Au tout début du XXème siècle, le roi Alfonso XIII inaugure les travaux de construction d’une grande avenue qui allait connecter la vieille ville aux nouveaux quartiers, s’étirant sur presque 1,5 km, de la Plaza Cibeles jusqu’à la Plaza de España. Conçue pour refléter le modernisme et la salubrité de la ville, la Gran Vía impliqua le travail d’une soixantaine d’architectes dont certains avaient voyagé aux États-Unis. Ils en étaient revenus fascinés par les gratte-ciels, ces “tours de Babylone” en béton et en acier qui symboliseraient la puissance économique et sociale de la capitale.

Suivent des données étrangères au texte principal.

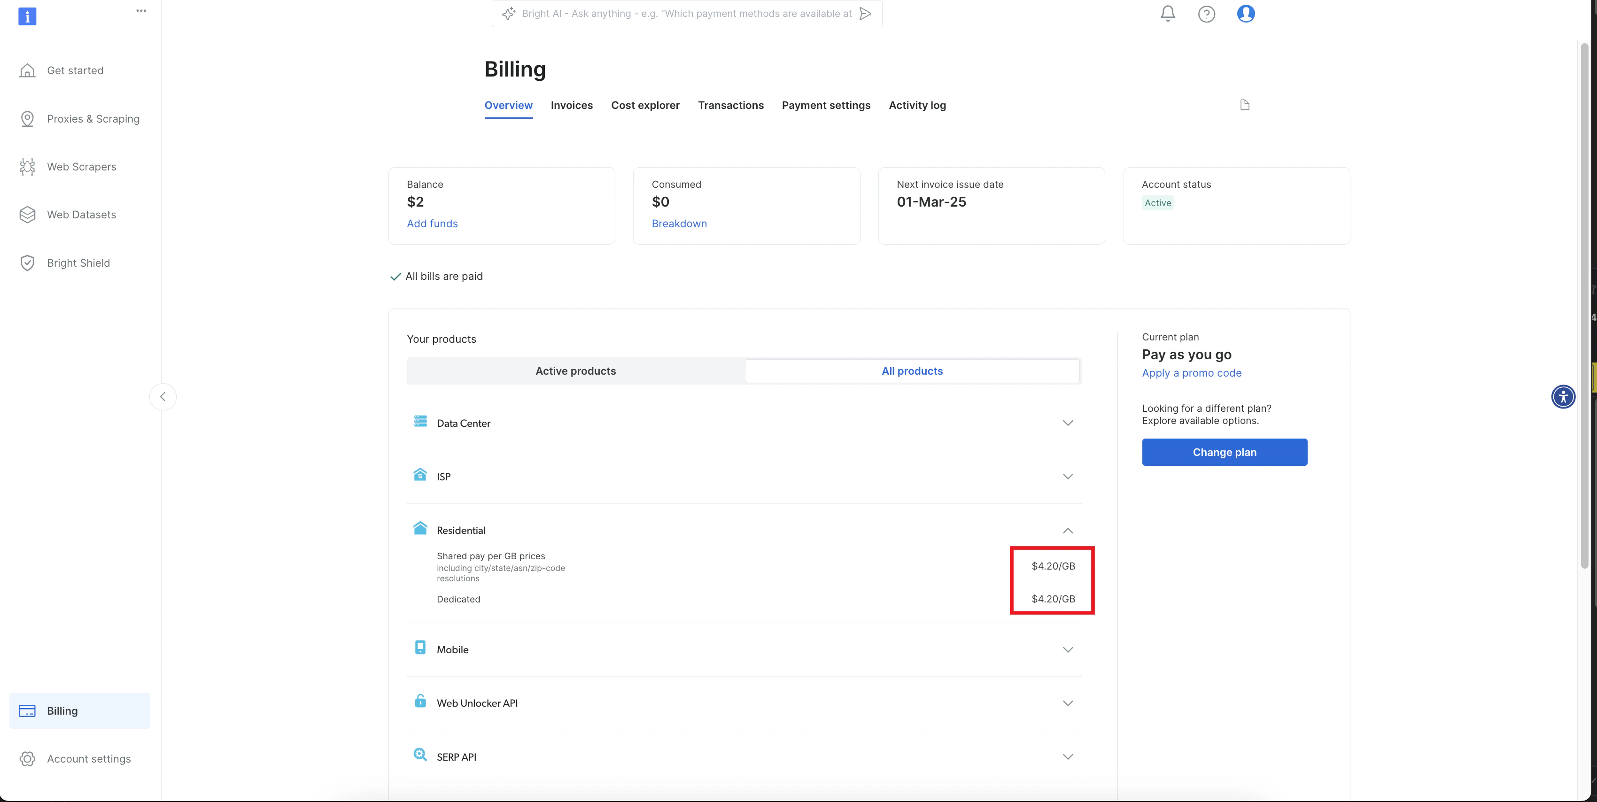Select All products toggle
The height and width of the screenshot is (802, 1597).
point(912,371)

Démarrons donc notre visite “panoramique” sur la Plaza Cibeles, depuis la terrasse de l’ancien Palacio de Cibeles (les anciennes postes), un bel édifice blanc de 70 mètres de haut, inauguré en 1919 et transformé aujourd’hui en centre culturel et muséistique. Au sixième et dernier étage se trouvent un élégant restaurant gastronomique et la terrasse panoramique (son accès coûte deux euros par personne et est gratuit tous les premiers mercredi du mois). De là-haut, on embrasse une large vue sur le paseo del Prado à gauche et la Castellana à droite. On aperçoit aussi les premiers ensembles statuaires monumentaux en bronze qui couronnent les gratte-ciels de la Gran Vía, comme cette Victoire Ailée qui semble sur le point de prendre son envol depuis la coupole noire festonnée d’or de l’ancien siège de la compagnie d’assurances La Unión y el Fénix Español (1930).

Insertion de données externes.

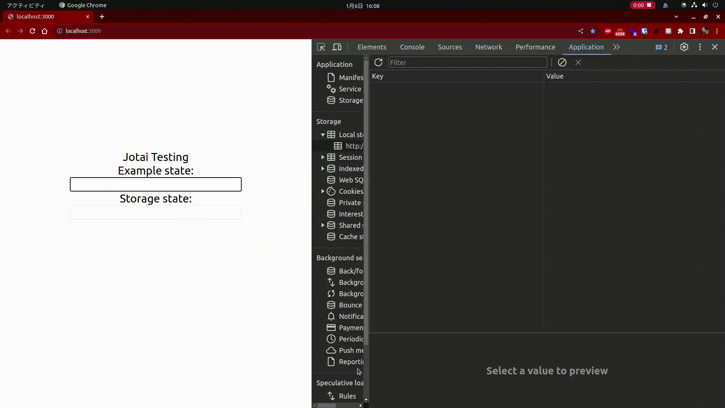Click the inspect element picker icon
The width and height of the screenshot is (725, 408).
[x=321, y=47]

Ce premier tronçon de la Gran Vía se distingue par son mélange de styles éclectiques d’inspiration française et de styles historicistes espagnols. Pour mieux s’en rendre compte, on se rend au Círculo de Bellas Artes (1926), une fondation culturelle dont la tour de 58 mètres de haut, est inspirée des ziggurats de Mésopotamie. Au dernier étage, on trouve l’une des meilleures terrasses de cocktails de Madrid, avec ses divans blancs et ses dais qui protègent du soleil (l’accès coûte 4 euros par personne). Au centre, une Minerve en bronze de 7 mètres de haut semble fixer, en face, la silhouette pyramidale de l’édifice de Telefónica (1929), autre édifice emblématique de la Gran Vía reconverti en galerie d’art. Avec ses 90 mètres de haut, il fut un temps le gratte-ciel le plus haut de Madrid!

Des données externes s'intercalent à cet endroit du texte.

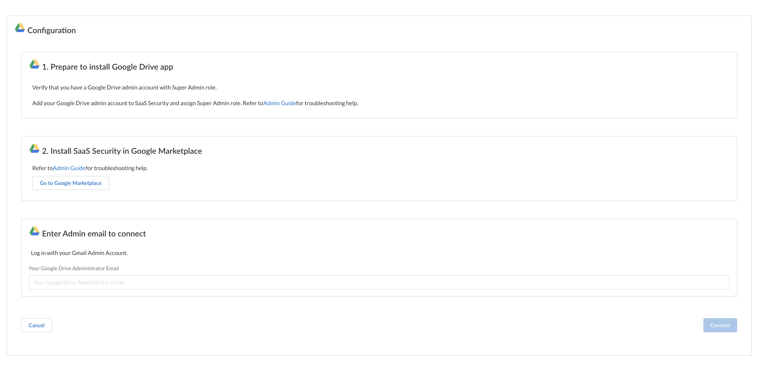758x365 pixels.
Task: Cancel the configuration
Action: [36, 325]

Un petit creux? On remonte la Gran Vía jusqu’à la place de Callao. Au neuvième étage des grands magasins du Corte Inglés, la terrasse a été aménagée en espace gastronomique, avec des îlots d’épicerie fine et plusieurs corners de restaurants de cuisine internationale, dont le fameux Street xO du chef David Muñoz (2 étoiles Michelin). Le périmètre, resté à l’air libre, permet de s’accouder pour voir le “Broadway” de Madrid : cette partie de la Gran Vía est, en effet, occupée par les théâtres de music-hall et de variétés aux façades recouvertes de grandes affiches annonçant les spectacles. Il y a encore quelques années, elles étaient peintes à la main! On aperçoit aussi deux des édifices les plus emblématiques de la Gran Vía: le Palacio de la Prensa (1928) tout en brique, inspirée de l’architecture de Chicago (d’abord le siège de plusieurs journaux, il est aujourd’hui un complexe de salles de cinéma) et l’édifice Carrión, en forme de paquebot, immortalisé par un néon publicitaire de la marque “Schweppes”.
Dernière ligne droite : on termine sur la Plaza de España où s’élève l’édifice España (1953) de 117 mètres de haut! Ce bloc austère, aux lignes ultra symétriques, fut, en son temps, un symbole de l’avant-garde architecturale de Madrid. Fermé depuis dix ans, il a récemment été racheté par un millionnaire chinois qui a promis d’en faire un hôtel de luxe.